B. Der Auskunftsanspruch ist bis auf das Art und Umfang der Werbung betreffende Begehren begründet.

a) Der Klägerin steht gegenüber der Beklagten gemäß § 19 Abs. 1 MarkenG sowohl hinsichtlich des Stand(boden)beutels als auch hinsichtlich der Umkartons, auf welchen ein entsprechender Beutel abgebildet ist, ein Anspruch auf Auskunft über die Herkunft und den Vertriebsweg zu. Der Umfang der Auskunftspflicht richtet sich nach § 19 Abs. 2 Markengesetz.

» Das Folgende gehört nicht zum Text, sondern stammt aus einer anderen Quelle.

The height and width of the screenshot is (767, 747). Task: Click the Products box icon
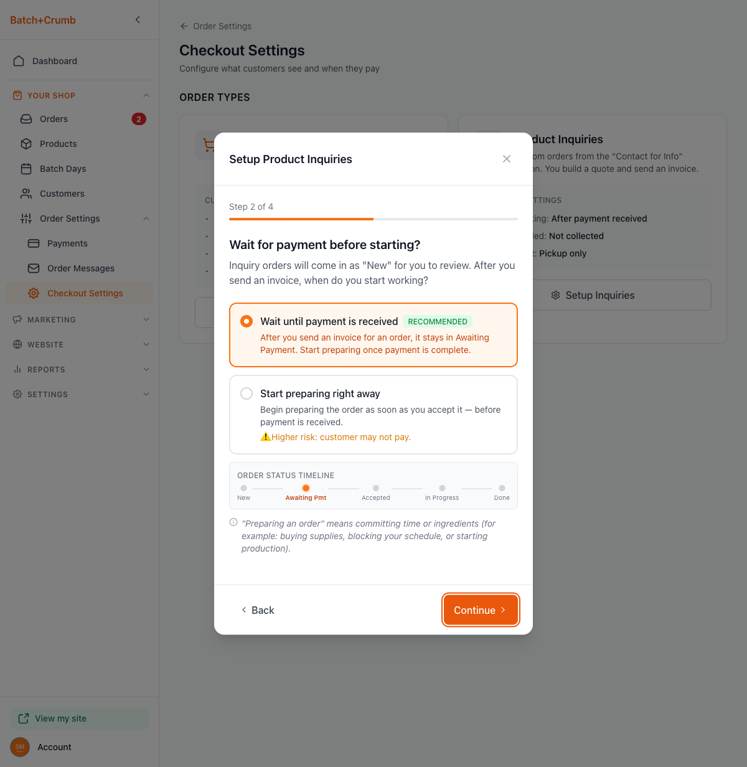coord(26,144)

Die Tenorierung entsprechend dem Antrag der Klägerin 1. b) bb) entspricht dem Gesetzeswortlaut.

b) Der neben dem Auskunftsanspruch bestehende, im Ergebnis auf §§ 242, 259 BGB beruhende Rechnungslegungsanspruch (vgl. hierzu Ingerl/Rohnke, a.a.O., § 19 Rn. 74) ist nur zum überwiegenden Teil begründet. Weshalb der Klägerin ein Anspruch auf Auskunft bzw. Rechnungslegung hinsichtlich der von der Beklagten betriebenen Werbung zustehen soll, erschließt sich dem Gericht nicht. Eine solche Information hat keinerlei Ausfluss auf irgendwelche der Klägerin möglicherweise noch zustehende Folgeansprüche (Schadensersatz). Das Gericht kann sich des Eindrucks nicht erwehren, dass im Rahmen von Auskunfts-/ Rechnungslegungsbegehren einfach Anträge (- möglicherweise aus irgendwelchen Formularbüchern -) gestellt werden, über welche sich niemand mehr Gedanken macht und die auch weder von Klägerseite näher begründet noch von Seiten der Beklagten in Frage gestellt werden. In diesem Zusammenhang sei darauf hingewiesen, dass das Gericht die „einschlägige“ Literatur und Rechtsprechung durchaus gesichtet hat. Erhellendes hat sich nicht ergeben. Meist erfolgen nur Verweise auf „nicht wirklich“ begründete andere Kommentatoren usw..

C. Der Rückruf-/Entfernungsanspruch ergibt sich aus § 18 Abs. 2 MarkenG.

D. Ferner steht der Klägerin gegenüber der Beklagten gemäß § 14 Abs. 6 Markengesetz auch ein Anspruch auf Ersatz des durch die Verletzungshandlung entstandenen Schadens zu. Die Beklagte hat die Marke der Klägerin schuldhaft im Sinne jener Vorschrift verletzt. Bei Anwendung der gehörigen Sorgfalt hätte die Beklagte erkennen können, dass sie durch den Vertrieb des „Sonniger“- Standbeutels inklusive Umverpackung, auf welchem er abgebildet ist, in den Schutzbereich der Marke der Klägerin eingegriffen hat.

Das für eine Feststellung des Schadensersatzanspruches notwendige Feststellungsinteresse ist hier gegeben, da die Klägerin ihren Schaden noch nicht insgesamt beziffern kann, denn die Berechnung ist vom Inhalt der Auskunftserteilung der Beklagten abhängig.

Die prozessualen Nebenentscheidungen beruhen auf den §§ 92 Abs. 2 und 709 ZPO.

Dabei hat das Gericht das Teil-Unterliegen der Klägerin mit einem Streitwert von bis zu € 500,– bewertet. Eine Berufung der Klägerin wird insoweit nicht zugelassen.